**What the task requires**:
In the entries below, the lines from the one with "Image resolution: width=688, height=2576." through the one with "Пятидесятнице (525, 413)" are to be copied exactly; both ends count.

**Entries provided**:
^^^^^^^^

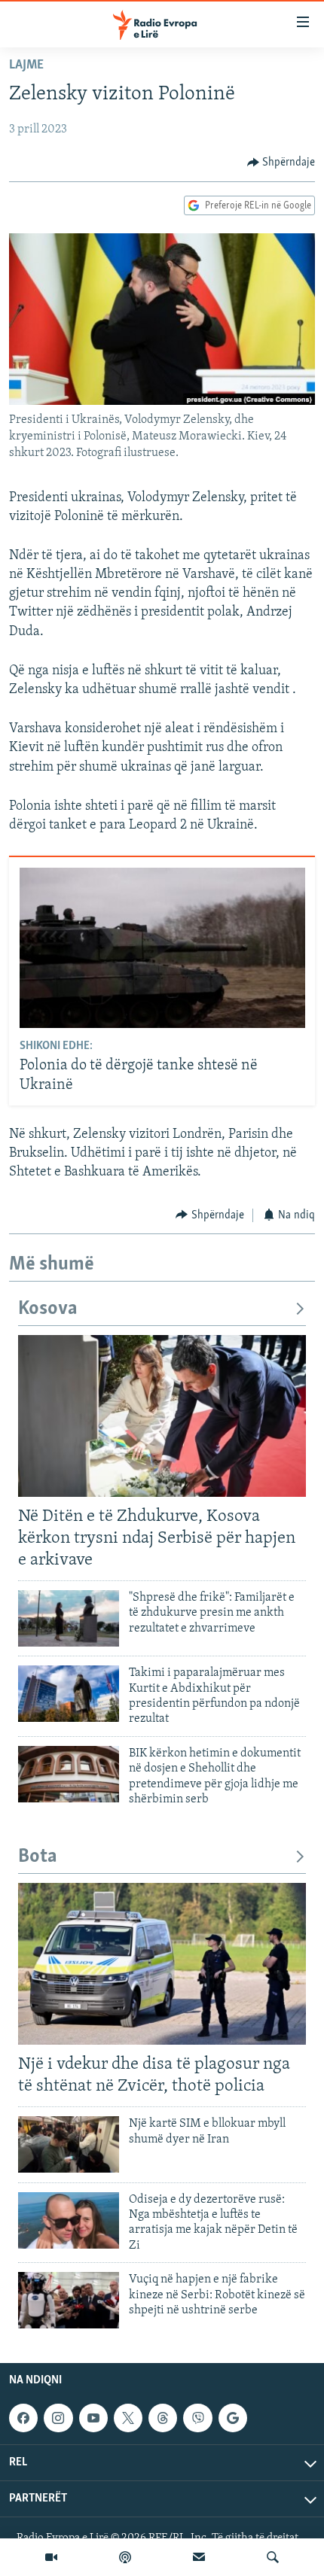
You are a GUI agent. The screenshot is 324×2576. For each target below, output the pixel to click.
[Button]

^^^^^^^^

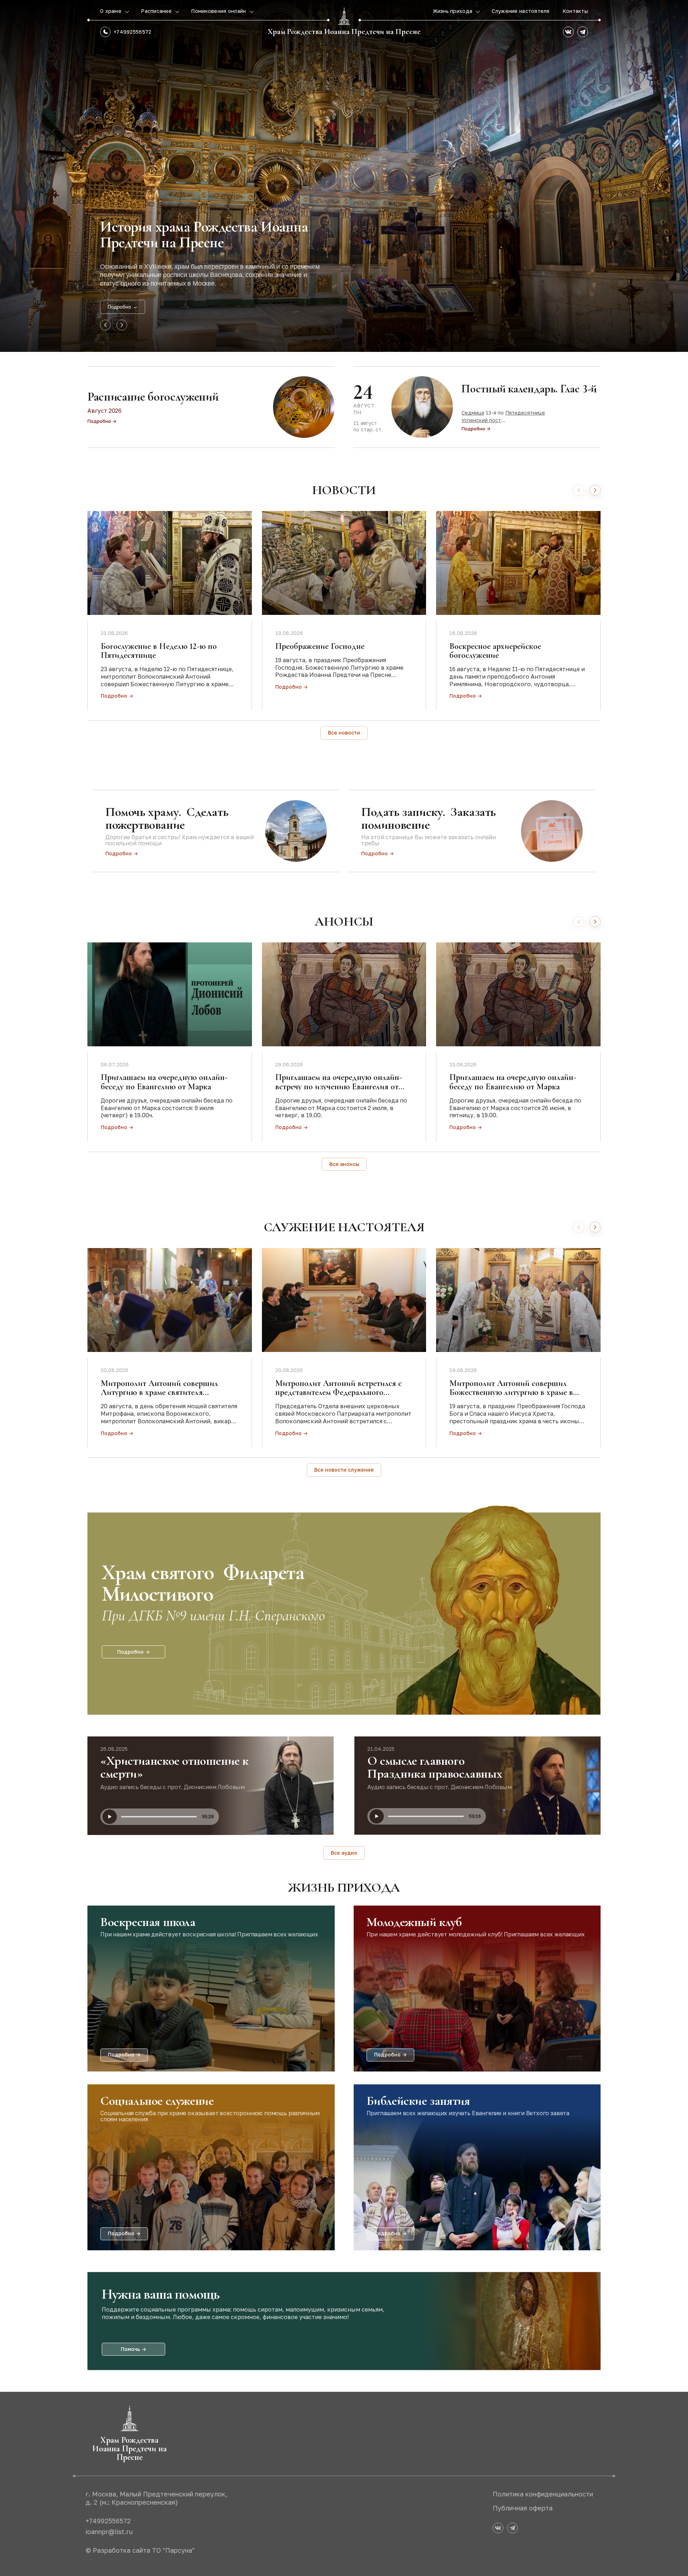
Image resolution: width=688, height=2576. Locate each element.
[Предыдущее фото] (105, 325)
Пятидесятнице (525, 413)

^^^^^^^^

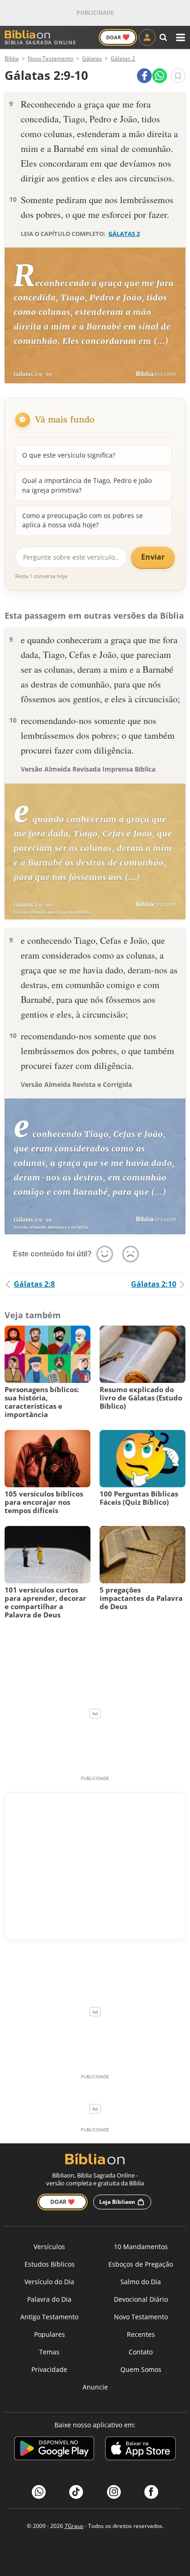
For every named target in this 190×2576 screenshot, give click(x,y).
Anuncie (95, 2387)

^^^^^^^^

**Exercise answer**:
Image resolution: width=688, height=2576. Locate each element.
[Предыдущее фото] (105, 325)
Пятидесятнице (525, 413)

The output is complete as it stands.